A lengthy, illustrated article appeared in the December 1852 edition of Harper’s New Monthly Magazine recalling the events leading up to the 1773 Boston Tea Party and the defiant role New England women played in setting the course for opposing George III’s tax schemes. A portion of the article reads as follows:
In America meetings were frequently held and men thus encouraged each other by mutual conference. Nor did men, alone, preach and practice self-denial of the dreaded tea; American women cast their influence into the scale of patriotism as they assembled in Faneuil Hall, there to declare that they would “totally abstain from the use of tea,” and other proscribed articles.
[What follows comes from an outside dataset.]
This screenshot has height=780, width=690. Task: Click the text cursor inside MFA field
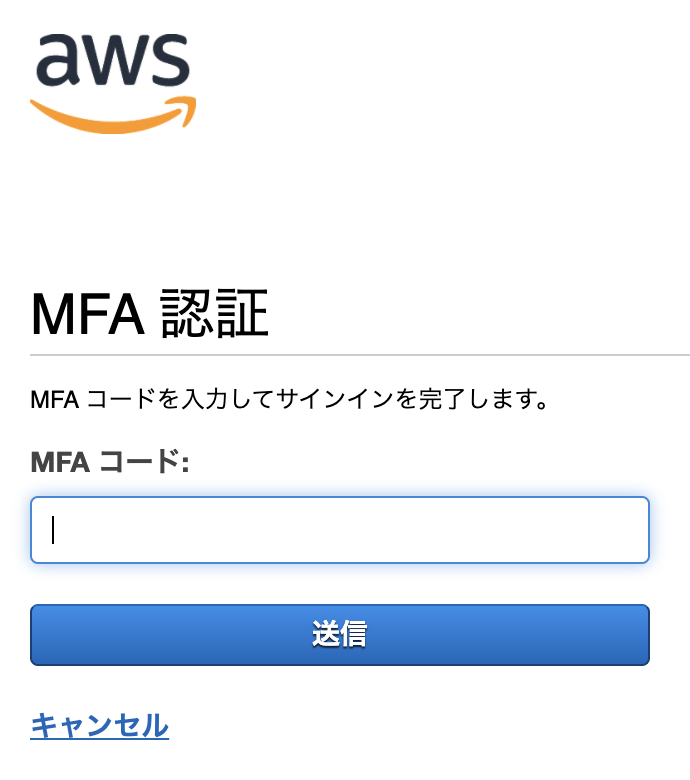point(53,530)
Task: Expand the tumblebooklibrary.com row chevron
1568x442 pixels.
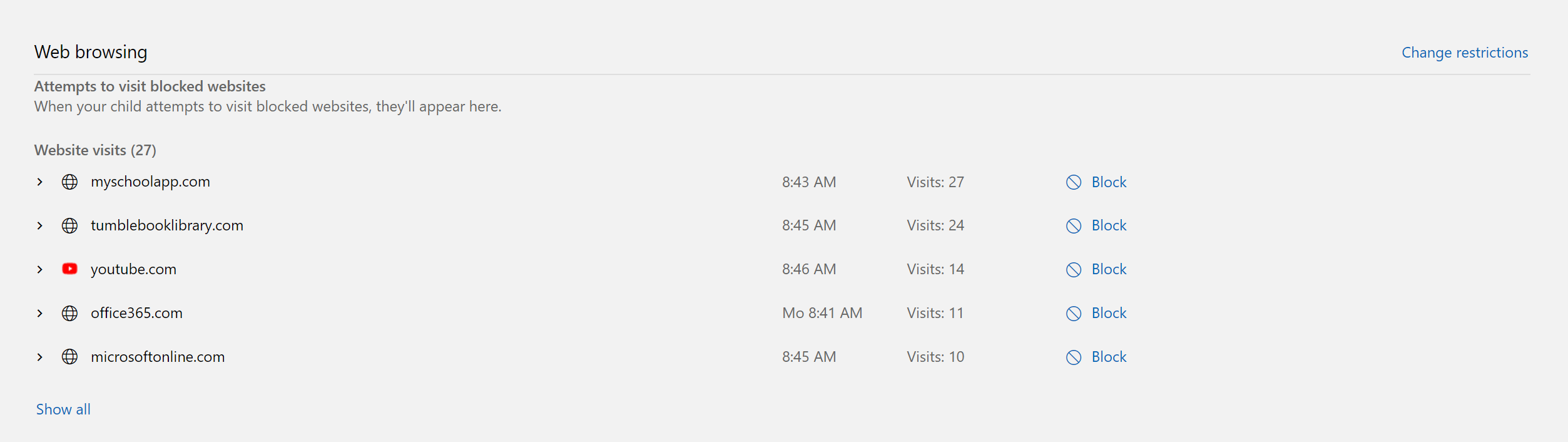Action: (40, 225)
Early in February, 1773, the mistresses of three hundred families subscribed their names to a league, binding themselves not to use any more tea until the impost clause in the Revenue Act should be repealed. Their daughters speedily followed their patriotic example, and three days afterward, a multitude of young ladies in Boston and vicinity, signed the following pledge:
“We, the daughters of those patriots who have, and do now appear for the public interest, and in that principally regard their posterity—as such, do with pleasure engage with them in denying ourselves the drinking of foreign tea, in hopes to frustrate a plan which tends to deprive a whole community of all that is valuable in life.”
From that time, tea was a proscribed article in Boston, and opposition to the form of oppression was strongly manifested by the unanimity with which the pleasant beverage was discarded. Nor did the ladies of Boston bear this honor alone, but in Salem, Newport, Norwich, New York, Philadelphia, Annapolis, Williamsburg, Wilmington, Charleston, and Savannah, the women sipped “the balsamic hyperion,” made from the dried leaves of the raspberry plant, and discarded the poisonous bohea.”1
The newspapers of the day abound with notices of social gatherings where foreign tea was entirely discarded in favor of herbal and fruit teas that filled the teapots of homes up and down the Atlantic seaboard.
These faux teas were referred to as liberty teas, and woe be unto the colonist who was caught drinking Chinese tea that had passed through the warehouses of London’s East India Company!
1 Bohea became a common term for tea both in England and the colonies. A poor quality black tea called bohea came from China’s Wuyi Mountains and 240 chests of it were dumped into Boston Harbor three years later.